I’ve accepted that I have an acute talent for losing hideous money on cars, but this scenario is extensive and ends in just plain blackmail.
Let’s go back to 1998 when I decide to build a Rat rod ’28-’29 Model A roadster pickup after scoring a complete, bone-stock rolling chassis and drivetrain that a neighbor had liberated from a barn-find ’29 coupe on the way to ruining it with a small-block and a bunch of bellybutton billet. Anyway, I buy the roller for $1, 000. Then I find a Model AA flatbed truck onto which someone has put a decent roadster cab, so there’s another $1, 500. The neighbors gripe about the monstrosity on the trailer in front of the house, so I jerk the sheetmetal from the AA, sell the chassis to a guy for $100, then spend more than that on gas to deliver the thing to his house. The slope has begun.
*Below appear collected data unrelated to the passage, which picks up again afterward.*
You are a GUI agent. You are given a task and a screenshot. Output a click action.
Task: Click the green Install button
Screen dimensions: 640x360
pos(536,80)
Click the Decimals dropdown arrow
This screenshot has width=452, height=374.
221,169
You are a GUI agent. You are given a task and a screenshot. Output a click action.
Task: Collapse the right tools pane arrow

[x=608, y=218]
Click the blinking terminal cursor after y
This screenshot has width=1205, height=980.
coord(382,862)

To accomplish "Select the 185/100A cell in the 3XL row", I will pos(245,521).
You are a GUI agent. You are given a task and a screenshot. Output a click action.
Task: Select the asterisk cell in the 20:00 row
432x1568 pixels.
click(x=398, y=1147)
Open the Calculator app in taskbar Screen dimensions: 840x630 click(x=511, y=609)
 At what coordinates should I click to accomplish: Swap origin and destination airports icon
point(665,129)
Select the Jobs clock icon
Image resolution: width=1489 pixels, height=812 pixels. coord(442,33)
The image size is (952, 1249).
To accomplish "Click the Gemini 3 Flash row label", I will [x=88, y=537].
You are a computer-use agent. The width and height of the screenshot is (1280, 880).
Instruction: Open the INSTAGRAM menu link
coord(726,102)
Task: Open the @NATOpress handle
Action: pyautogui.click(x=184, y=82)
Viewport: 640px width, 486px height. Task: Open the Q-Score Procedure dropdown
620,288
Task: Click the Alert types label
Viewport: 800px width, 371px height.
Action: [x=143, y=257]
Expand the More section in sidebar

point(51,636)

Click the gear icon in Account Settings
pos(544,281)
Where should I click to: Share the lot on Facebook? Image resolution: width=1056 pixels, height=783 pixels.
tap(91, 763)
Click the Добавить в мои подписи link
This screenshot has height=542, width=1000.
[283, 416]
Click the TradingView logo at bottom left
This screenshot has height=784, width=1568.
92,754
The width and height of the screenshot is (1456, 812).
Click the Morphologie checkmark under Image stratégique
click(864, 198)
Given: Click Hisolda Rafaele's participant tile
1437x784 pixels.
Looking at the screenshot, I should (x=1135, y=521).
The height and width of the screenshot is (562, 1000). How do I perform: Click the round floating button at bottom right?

Rounding out the roadster pickup fiasco, I buy some $400 doors from eBay Motors and a vintage Thomas two-pot aluminum intake for the banger from a swap meet for $150. Then I notice an ad in the Recycler for a Model A roadster cowl, which I naturally go look at, and naturally buy since it’s cleaner than my original one. Another $750 gone. On a road trip a year later, I finally find an A truck bed for $100 and some dash rails for $50. That’s $3, 850 by now, but I figure I’ve still got a few things to sell off, so it’s OK.
Wrong. I get the job at HOT ROD, life spins out of control, more neighbors gripe, and the pile of roadster parts needs to leave the driveway. Long story short, I end up trading the Model A for a pretty clean ’65 Chevy longbed with a 235ci six and a swapped-in five-speed. At least it moves under its own power, and I should be able to sell it more easily than a massive Rat rod project and maybe even come out close to even.
No chance. The truck gets stolen before I even register it in my name. No insurance, so I’m out the $3, 850, but manage to sell my extra roadster cowl for only a $350 loss, so that puts me at just $3, 500 in the red.
Six months later I get a call: The ’65 Chevy has been recovered, meaning it was scraped off the side of the road after the lowlife who stole it (then painted it brown with a brush) rear-ended someone at about 300 mph. I visited the impound lot, realized there was only about a square foot of salvageable sheetmetal, turned the truck over to the tow yard for lien sale, and didn’t think about it again.